TSH and TTC: Optimal Thyroid Levels for Conception (2026)

TSH for trying to conceive (TTC): what level is best, why under 2.5 matters, hypothyroidism and miscarriage risk, and when to ask for medication.

Your thyroid gland plays a crucial role in fertility, pregnancy, and fetal development. Even mild thyroid dysfunction can affect ovulation, implantation, and pregnancy outcomes. Understanding your TSH, T3, and T4 results helps ensure your thyroid is optimized for conception.

How Thyroid Affects Fertility

The thyroid hormones regulate metabolism throughout your body, including your reproductive system. Thyroid dysfunction can cause:

  • Irregular or absent ovulation (anovulation)
  • Luteal phase defects reducing implantation chances
  • Increased miscarriage risk in early pregnancy
  • Hyperprolactinemia which suppresses ovulation
  • Menstrual irregularities including heavy or absent periods

Studies show that even 'subclinical' hypothyroidism (mildly elevated TSH with normal T4) can reduce fertility and increase miscarriage risk.

Understanding TSH (Thyroid Stimulating Hormone)

TSH is the most common initial screening test. It's produced by the pituitary gland to tell your thyroid how much hormone to make. Counter-intuitively, high TSH means LOW thyroid function (hypothyroidism), and low TSH means HIGH thyroid function (hyperthyroidism).

  • Optimal for fertility (0.5-2.5 mIU/L): Ideal range when trying to conceive
  • Normal (2.5-4.0 mIU/L): General population normal, but may benefit from treatment when TTC
  • Subclinical hypothyroidism (4.0-10 mIU/L): Often treated during fertility treatment
  • Hypothyroidism (>10 mIU/L): Requires treatment before conception
  • Hyperthyroidism (<0.5 mIU/L): Also requires treatment and stabilization

T4 and T3: The Active Hormones

If TSH is abnormal, your doctor will check T4 and T3 levels:

  • Free T4 (fT4): The main hormone produced by the thyroid; normal range 0.8-1.8 ng/dL
  • Free T3 (fT3): The more active form; normal range 2.3-4.2 pg/mL
  • Total T4/T3: Less useful as they include protein-bound hormone
  • Reverse T3: May indicate stress or illness; not routinely tested

Fertility specialists often aim for TSH under 2.5 mIU/L when trying to conceive, even if results fall within the 'normal' range.
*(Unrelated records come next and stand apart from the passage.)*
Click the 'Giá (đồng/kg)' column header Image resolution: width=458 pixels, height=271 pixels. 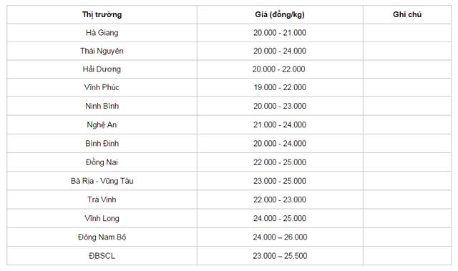(x=280, y=14)
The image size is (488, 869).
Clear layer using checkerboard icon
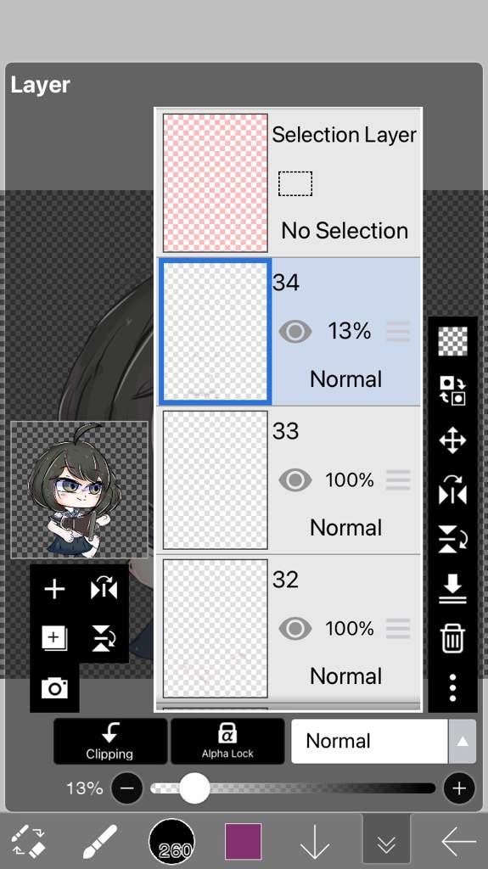452,341
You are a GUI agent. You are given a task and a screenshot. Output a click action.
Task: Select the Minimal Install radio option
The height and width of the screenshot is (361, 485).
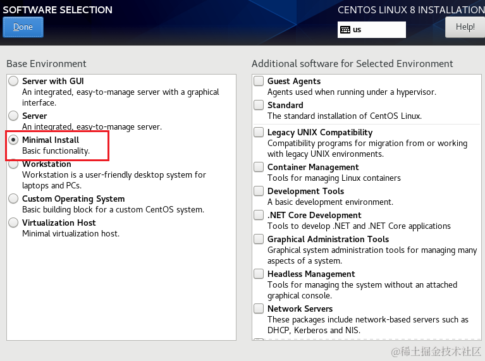click(x=13, y=140)
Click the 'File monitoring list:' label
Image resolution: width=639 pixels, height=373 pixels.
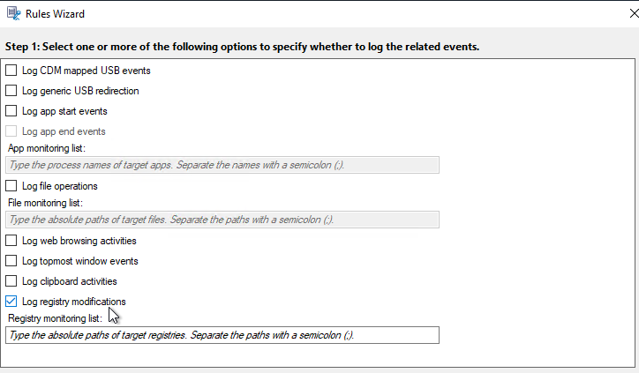45,203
Thyroid Antibodies: Hashimoto's and Fertility

Thyroid antibodies (TPO-Ab and TG-Ab) indicate autoimmune thyroid disease (Hashimoto's). Even with normal TSH, positive antibodies are associated with increased miscarriage risk and may warrant closer monitoring or treatment during pregnancy.

Thyroid During Pregnancy

Thyroid requirements increase by 30-50% during pregnancy. If you have thyroid issues, expect:

  • Medication dose increases in first trimester
  • More frequent monitoring (every 4-6 weeks initially)
  • Target TSH below 2.5 in first trimester
  • Different target ranges in second and third trimesters

Treatment Options

Hypothyroidism is treated with levothyroxine (synthetic T4), which is safe during pregnancy. Hyperthyroidism treatment is more complex and requires specialist management before conception. Most thyroid conditions can be well-controlled with medication, allowing healthy pregnancies.

Key takeaways

  • Optimal TSH for fertility is 0.5-2.5 mIU/L—stricter than general population norms
  • Both hypothyroidism and hyperthyroidism can impair fertility
  • Thyroid antibodies increase miscarriage risk even with normal TSH
  • Thyroid medication needs increase during pregnancy
  • Treatment before conception improves pregnancy outcomes

Frequently asked questions

Should I take thyroid medication if my TSH is 3.5?

While 3.5 is 'normal' for the general population, many fertility specialists recommend treatment if TSH is above 2.5 when trying to conceive, especially if you have thyroid antibodies or are undergoing IVF.

Can thyroid problems cause recurrent miscarriage?

Yes. Untreated or poorly controlled thyroid disease is a recognized cause of recurrent pregnancy loss. Testing and treatment is a standard part of recurrent miscarriage workup.